Reputation: 23
I have 2 files
File 1:
| Name | Age | Place |Work_Start|
|:---- |:------:| -----: | -----:|
|Ester | 27 | Beijing| 8 |
|Jack | 29 | Tokyo | 9 |
|Mary | 31 |New_York| 8 |
|Leo | 25 |England | 10 |
File 2:
| Name | Age | Place |Work_Start|
|:---- |:------:| -----: | -----:|
|Ethan | 29 |Osaka | 7 |
|Mary | 31 |New_York| 8 |
|Leo | 25 |England | 9 |
I want to extract common rows based on column 1 2 and 3, and write them in separate files. After extracting, it would be like this
File 1 common:
| Name | Age | Place |Work_Start|
|:---- |:------:| -----: | -----:|
|Mary |31 |New_York| 8 |
|Leo |25 |England | 10 |
File 2:
| Name | Age | Place |Work_Start|
|:---- |:------:| -----: | -----:|
|Mary | 31 |New_York| 8 |
|Leo | 25 |England | 9 |
My attempted code
import pandas as pd
import csv
file1 = open('file1.csv')
file2 = open('file2.csv')
file1_common = open('file1_common.csv', 'w')
file1_r=csv.reader(file1)
file2_r=csv.reader(file2)
file1_common_w = csv.writer(file1_common)
count = 0
file2_set = set()
header1 = next(file1_r)
header2 = next(file2_r)
file1_common_w.writerow(header1)
for row2 in file2_r:
file2_set.add(row2[0])
for row1 in file1_r:
for row2 in file2_set:
if (row1[0] in row2[0]) and (row1[1] in row2[1]) and (row1[2] in row2[2]):
break
else:
count=count+1
file1_common_w.writerow(row1)
file1.close()
file2.close()
It gave out the File 1 info not common rows. And for file2_common, I was thinking to reverse row1 and row2. Would that work? Thanks for the help.

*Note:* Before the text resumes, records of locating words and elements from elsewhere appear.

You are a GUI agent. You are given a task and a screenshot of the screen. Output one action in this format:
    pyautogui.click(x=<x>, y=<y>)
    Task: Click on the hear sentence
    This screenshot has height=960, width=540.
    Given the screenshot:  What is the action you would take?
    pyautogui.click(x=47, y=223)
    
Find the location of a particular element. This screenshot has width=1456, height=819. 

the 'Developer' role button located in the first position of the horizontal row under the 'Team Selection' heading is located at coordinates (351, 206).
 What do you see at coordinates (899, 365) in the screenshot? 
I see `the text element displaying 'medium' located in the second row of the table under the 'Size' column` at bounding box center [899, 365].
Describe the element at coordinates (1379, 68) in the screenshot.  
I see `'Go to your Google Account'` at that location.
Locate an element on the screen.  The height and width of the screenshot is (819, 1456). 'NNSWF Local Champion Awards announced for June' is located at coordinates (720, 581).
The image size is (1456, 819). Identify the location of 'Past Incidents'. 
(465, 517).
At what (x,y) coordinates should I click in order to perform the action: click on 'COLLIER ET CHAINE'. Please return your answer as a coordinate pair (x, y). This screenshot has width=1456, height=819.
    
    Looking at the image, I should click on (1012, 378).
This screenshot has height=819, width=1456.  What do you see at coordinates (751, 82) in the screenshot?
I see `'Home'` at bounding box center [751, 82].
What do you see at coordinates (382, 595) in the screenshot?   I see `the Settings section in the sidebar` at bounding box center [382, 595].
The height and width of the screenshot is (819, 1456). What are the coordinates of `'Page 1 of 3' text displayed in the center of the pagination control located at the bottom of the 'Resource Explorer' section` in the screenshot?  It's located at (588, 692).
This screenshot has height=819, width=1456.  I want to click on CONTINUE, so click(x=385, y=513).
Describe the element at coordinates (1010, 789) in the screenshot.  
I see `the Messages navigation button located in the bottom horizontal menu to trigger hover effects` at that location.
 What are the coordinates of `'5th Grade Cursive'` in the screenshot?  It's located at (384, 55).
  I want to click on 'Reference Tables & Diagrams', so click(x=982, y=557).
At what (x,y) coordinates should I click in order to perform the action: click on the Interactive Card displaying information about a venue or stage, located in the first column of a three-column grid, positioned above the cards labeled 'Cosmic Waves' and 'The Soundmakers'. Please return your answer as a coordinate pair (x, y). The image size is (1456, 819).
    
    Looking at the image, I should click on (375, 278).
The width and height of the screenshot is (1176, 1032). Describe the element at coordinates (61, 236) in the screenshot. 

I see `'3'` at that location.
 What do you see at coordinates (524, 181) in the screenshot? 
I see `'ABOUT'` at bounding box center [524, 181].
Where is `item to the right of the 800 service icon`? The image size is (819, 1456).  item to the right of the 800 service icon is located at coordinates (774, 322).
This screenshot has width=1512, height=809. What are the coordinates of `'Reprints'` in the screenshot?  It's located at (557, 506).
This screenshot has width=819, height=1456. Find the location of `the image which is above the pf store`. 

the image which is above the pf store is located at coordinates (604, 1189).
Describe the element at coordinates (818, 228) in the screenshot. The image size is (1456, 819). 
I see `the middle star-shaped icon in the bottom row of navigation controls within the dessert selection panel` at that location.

(I actually use the code as template from another post but I forgot which.)
Upvotes: 0
Views: 109
Reputation: 92440
If you use the DictReader
from csv
you can get dicts of each row in your csv. Using operator.itemgetter
is a convenient way to pull specific keys from those dicts which will allow you to make tuples of the value that you can add to sets. Doing that, you can just take the intersection:
import csv
from operator import itemgetter
getter = itemgetter('Name','Age','Place')
file1 = open(file1_path)
file2 = open(file2_path)
file1_r=csv.DictReader(file1)
file2_r=csv.DictReader(file2)
set(map(getter, file1_r)).intersection(map(getter, file2_r))
This will give the set:
{('Leo', '25', 'England'), ('Mary', '31', 'New')}
which you can convert back to csv.
Upvotes: 1